::: WYBRANY FRAGMENT :::

Amerykański gigant branży handlu internetowego Amazon dyskryminuje Palestyńczyków żyjących na okupowanych przez Izraelczyków terytoriach, wymuszając podawanie Izraela jako swojego kraju. W przeciwnym razie, muszą sporo płacić za dostawy.

Koncern Amazon przedstawił ofertę darmowych dostaw do klientów na terenach nielegalnie okupowanych przez Izrael na Zachodnim Brzegu Jordanu. Warunkiem jest jednak podanie Izraela jako kraju dostawy. Jeśli mieszkający tam Palestyńczycy chcieliby wybrać opcję „Terytoria Palestyńskie”, muszą liczyć się z wysoką opłatą za dostawę, nawet na poziomie 24 dolarów.

Amerykański gigant oświadczył w piątek, że promocja obejmująca darmowe dostawy jest dostępna także dla Palestyńczyków, ale pod warunkiem, że zmienią swoje adresy i wybiorą Izrael jako swój kraj.

Jak ustalił dziennik Financial Times, Amazon prowadzi ofertę darmowych dostaw do Izraela od listopada ub. roku, od czasu wejścia na izraelski rynek. Obejmuje ona jednak także nielegalne w świetle prawa międzynarodowego osiedla żydowskie na okupowanych przez Izrael terenach palestyńskich, w tym na Zachodnim Brzegu Jordanu. Palestyńczycy wybierający opcję „Terytoria Palestyńskie”, muszą zapłacić za transport i dostawę, czego łączne koszty, według ustaleń FT, sięgają 24 dolarów.

Pytany o tę kwestię przez serwis Middle East Eye rzecznik Amazona, Nick Caplin powiedział, że to „kwestia logistyczna”. Twierdził, że w przypadku „Terytoriów Palestyńskich” firma „nie może zagwarantować wysokiego standardy dostaw, oczekiwanych przez klientów Amazona”, wymieniając w tym kontekście m.in. konieczność przejścia przez dodatkowe kontrole. Amazon nie odpowiedział na pytanie o to, czy planuje rewizję zasad swojej promocji.

:::

=== ZADANIA ĆWICZENIOWE ===
1: Wypisz wszystkie firmy i redakcje, które tekst o dostawach Amazona wymienia z nazwy.
2: Przepisz z tekstu o dostawach Amazona wszystko od „Pytany o tę” w dół aż do „zasad swojej promocji.”, zamieniając przy tym „rzecznik” na „przedstawiciel”.

::: BLOK DANYCH :::

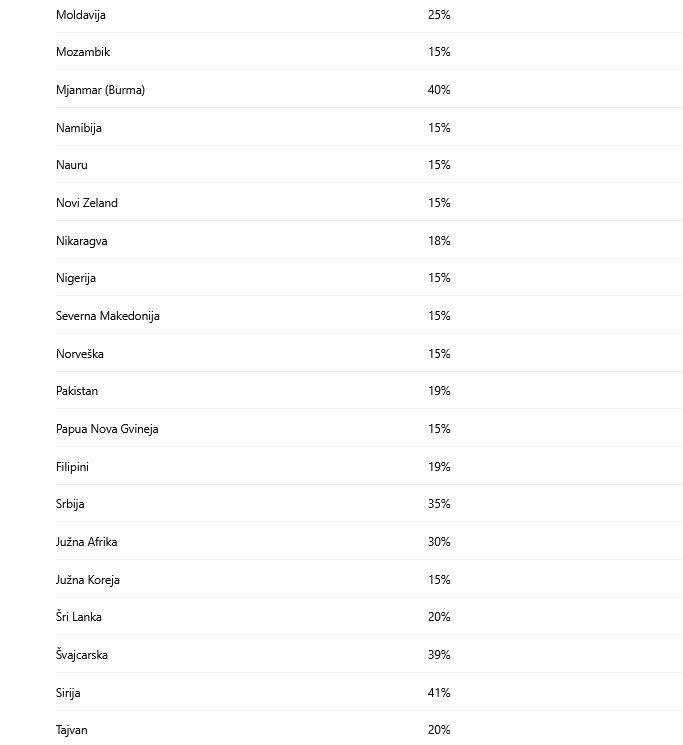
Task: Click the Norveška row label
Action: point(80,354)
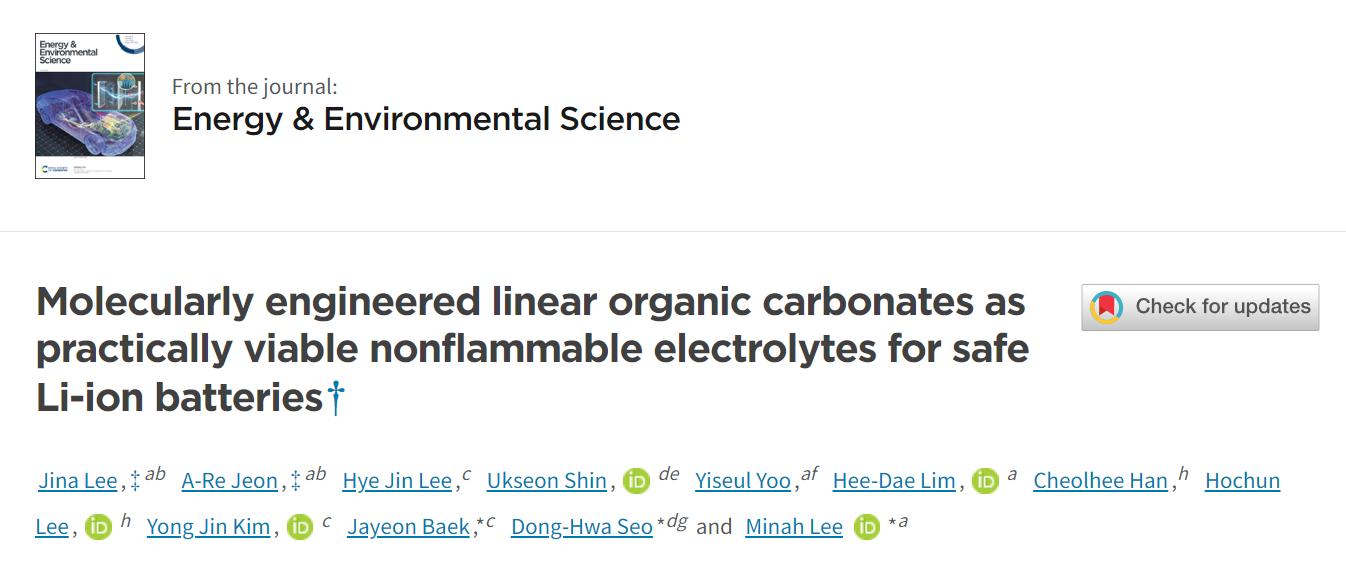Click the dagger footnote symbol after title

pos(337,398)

:::

=== ROZWIĄZANIA ZADAŃ ===
1: Amazon, Financial Times (FT), Middle East Eye

2:
Pytany o tę kwestię przez serwis Middle East Eye przedstawiciel Amazona, Nick Caplin powiedział, że to „kwestia logistyczna”. Twierdził, że w przypadku „Terytoriów Palestyńskich” firma „nie może zagwarantować wysokiego standardy dostaw, oczekiwanych przez klientów Amazona”, wymieniając w tym kontekście m.in. konieczność przejścia przez dodatkowe kontrole. Amazon nie odpowiedział na pytanie o to, czy planuje rewizję zasad swojej promocji.